Only the lines below from the one containing "Where should I" to the one containing "Toggle the AVG" should be repeated, both included and unchanged.

[Dataset records Boundary: Start]

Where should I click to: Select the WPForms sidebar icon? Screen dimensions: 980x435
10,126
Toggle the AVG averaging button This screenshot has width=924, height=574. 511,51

[Dataset records Boundary: End]
[Dataset records Boundary: Start]

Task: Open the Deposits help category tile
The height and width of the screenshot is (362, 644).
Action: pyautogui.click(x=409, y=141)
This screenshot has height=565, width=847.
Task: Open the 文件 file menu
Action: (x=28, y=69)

[Dataset records Boundary: End]

Solution to the exercise:
Where should I click to: Select the WPForms sidebar icon? Screen dimensions: 980x435
10,126
Toggle the AVG averaging button This screenshot has width=924, height=574. 511,51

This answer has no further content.